I finished getting my pilot's license last year and hope to start on my helicopter rating
within the next year.
Good for you.
My family has used a bell jet ranger to hunt coyotes.
Jesus, how much more of an advantage do you need for three generations now?
And I'm ready to start flying the heli.
Do you have like one of those fucking Vietnam guns?
Hey, how do you shoot a dough?
Easy.
You just don't lead him as much.
Am I ready to start flying the heli to carry on the, oh, and I'm ready to start flying
on the other carrying the tradition.
So cheers to a fellow pilot.
That's cool as shit.
I just wanted to let you know there's at least one kind listen to your podcast in Wyoming
and love all the shit you put out.
Thanks to go fuck yourself.
That's cool, man.
I'm trying to get eight hours a month flying.
Have you been flying a lot recently?
I got 7.9 for this month and I'm flying tomorrow morning.
And when are you going to take me up, dude?
When I have over 300 hours and I'm going to do a little bit of instrument training and
just get better at it and like do some full, I would do full downs and the whole fucking
thing before I would ever take up my first passenger.
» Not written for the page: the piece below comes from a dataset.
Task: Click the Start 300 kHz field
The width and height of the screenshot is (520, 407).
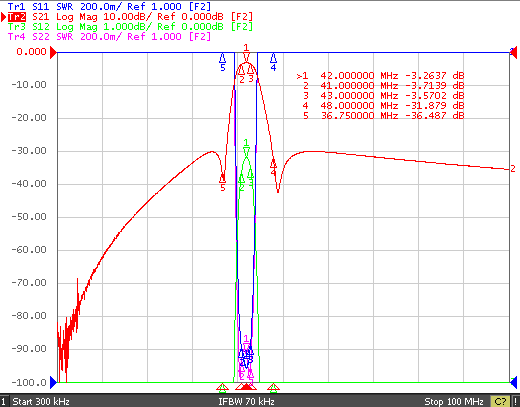Action: (x=41, y=401)
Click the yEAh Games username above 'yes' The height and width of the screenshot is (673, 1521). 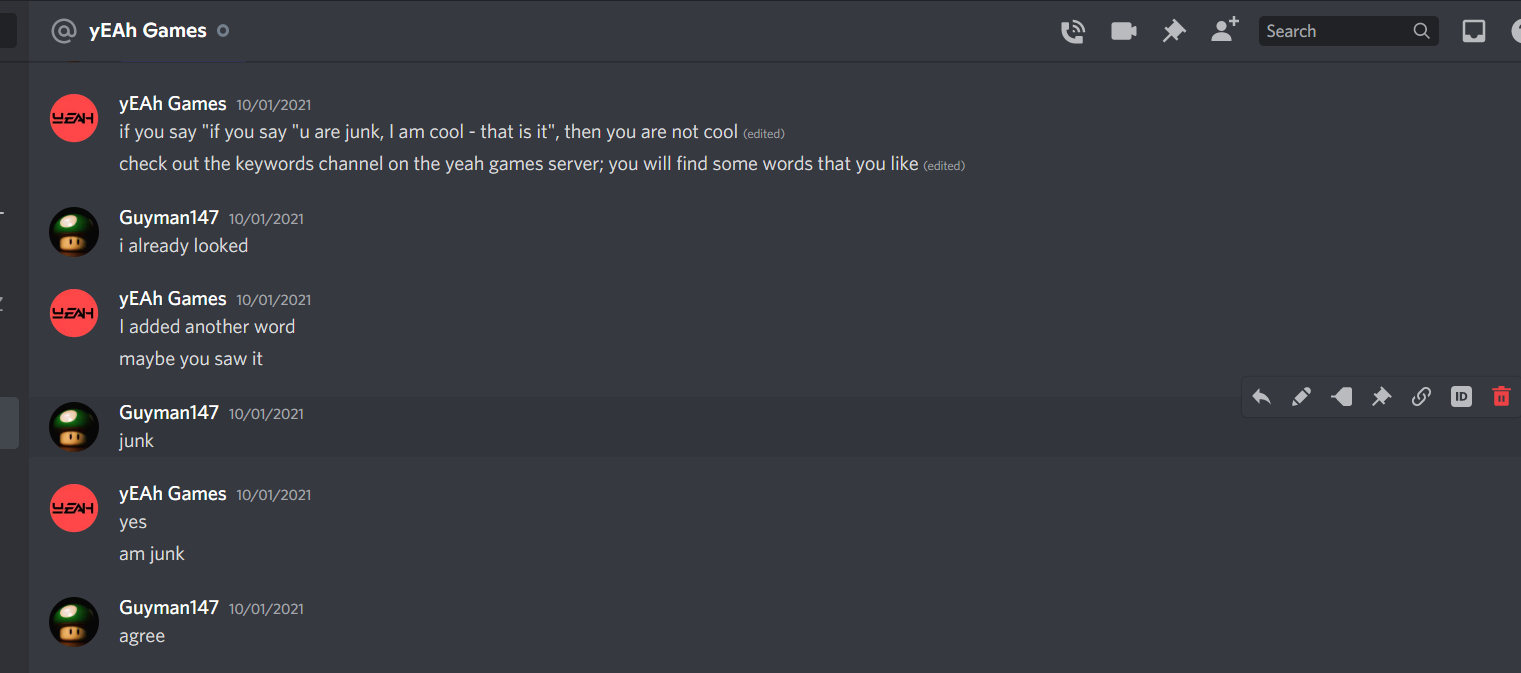(x=172, y=494)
And I love you too much to have you be my first passenger, but there's a few people in
my life that I like.
So I'll be taking them up first.
Okay.
I believe that.
You know what I mean?
It's just like, do I want to kill this guy or this guy?
Wait, dude, it's like Sophie's choice with a helicopter.
Are we going to go?
We're going to go to see Iron Maiden in Las Vegas and then that should be like the time
that we do that.
Just round to the hills.
All right.
P.S.
If you want to try a new cigar, check out Deadwood Tobacco Company out of Deadwood, South
Dakota.
The sweet Jane is my favorite cigar I have ever smoked.
See you.
You see it.
What the fuck?
Well, I mean, some guy out there in the fucking range, shooting coyotes, I bet he knows what
it is.
Smoking at Deadwood.
Yeah.
That sounds fucking pretty cool to me.
All right.
We got to wrap this thing up too.
We got some smoking to do.
Smoking to do.
All is good.
It's an hour, three minutes.
Perfect.
All right.
Drone.
Yo, Billy up there.
You were talking about a drone last week that would taxi people around sounded like the
one you mentioned was unmanned.
Check this thing out.
57 batteries.
Yeah, dude.
That is, I was joking about that fucking thing, dude.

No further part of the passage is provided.